[Problems to work on]
1. In the letter to Nigel, copy the passage between "All the Way" and "as a child.", inclusive.
2. According to the letter to Nigel, why did Hannah spend her last couple of days making a cake? Answer in one to three sentences.

══ Text passage

Thursday 23 June 2016

All the Way to America

Dear Nigel,


If 'Fortune favours the brave', as we are told, then I hope for the very best for my bold and beautiful red-haired daughter, Hannah. Like the character in Walt Disney's 'Brave' she is the archetypal stroppy redhead - fiery, impulsive, yet intensely brave. As the middle one with two older brothers and two younger brothers, all very close in age, she soon learnt to hold her own amongst the boys, as a child.

She is twenty six now, and in the last three weeks she has left her home, her boyfriend, her job, her country and gone to America. With no responsibilities and savings in the bank she has chosen to leave a life that was making her unhappy and follow her dreams and travel.

When she first applied to work in an American Summer Camp we knew that there might not be much notice. The last three weeks have been a mad dash to London for her visa and the handing in of her notice at work. Last Monday I drove to Manchester and moved her life into boxes for storage in the barn. And the last couple of days were spent... making a cake - so very typical Hannah. This was for the people at Americamp who had been so helpful in getting her a place at a camp in Pennsylvania. The resulting cake was, of course, perfect (- not like the kind of makeshift Birthday cakes that I always made her, with ice cream cones for castle turrets and smarties on the Hansel and Gretel house).

════
══ Data

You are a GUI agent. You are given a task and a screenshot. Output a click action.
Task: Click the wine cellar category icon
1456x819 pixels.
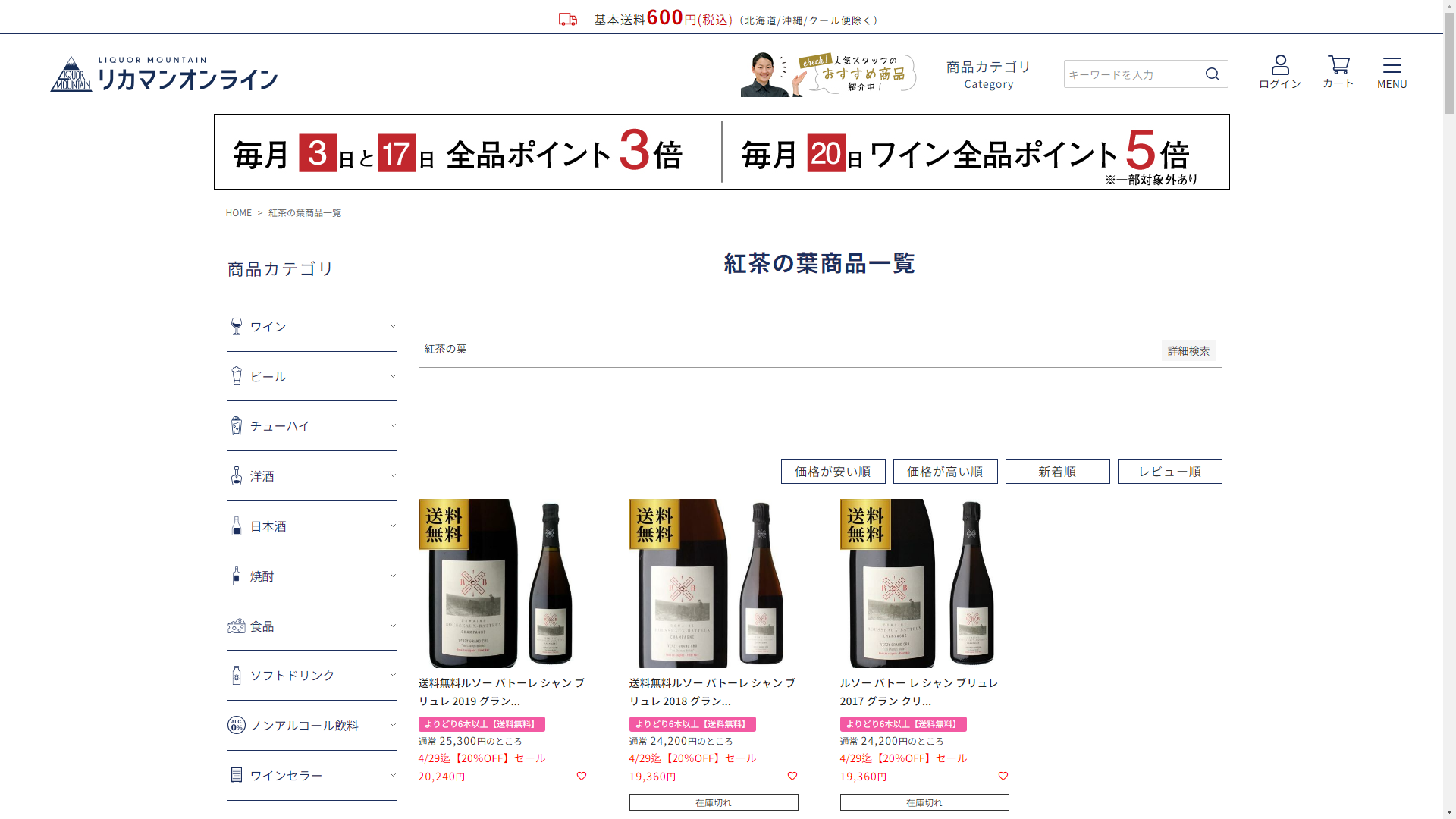coord(237,775)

════

[Worked answers]
1.
All the Way to America

Dear Nigel,


If 'Fortune favours the brave', as we are told, then I hope for the very best for my bold and beautiful red-haired daughter, Hannah. Like the character in Walt Disney's 'Brave' she is the archetypal stroppy redhead - fiery, impulsive, yet intensely brave. As the middle one with two older brothers and two younger brothers, all very close in age, she soon learnt to hold her own amongst the boys, as a child.

2. Hannah made the cake for the people at Americamp. They had been very helpful in getting her a place at a camp in Pennsylvania.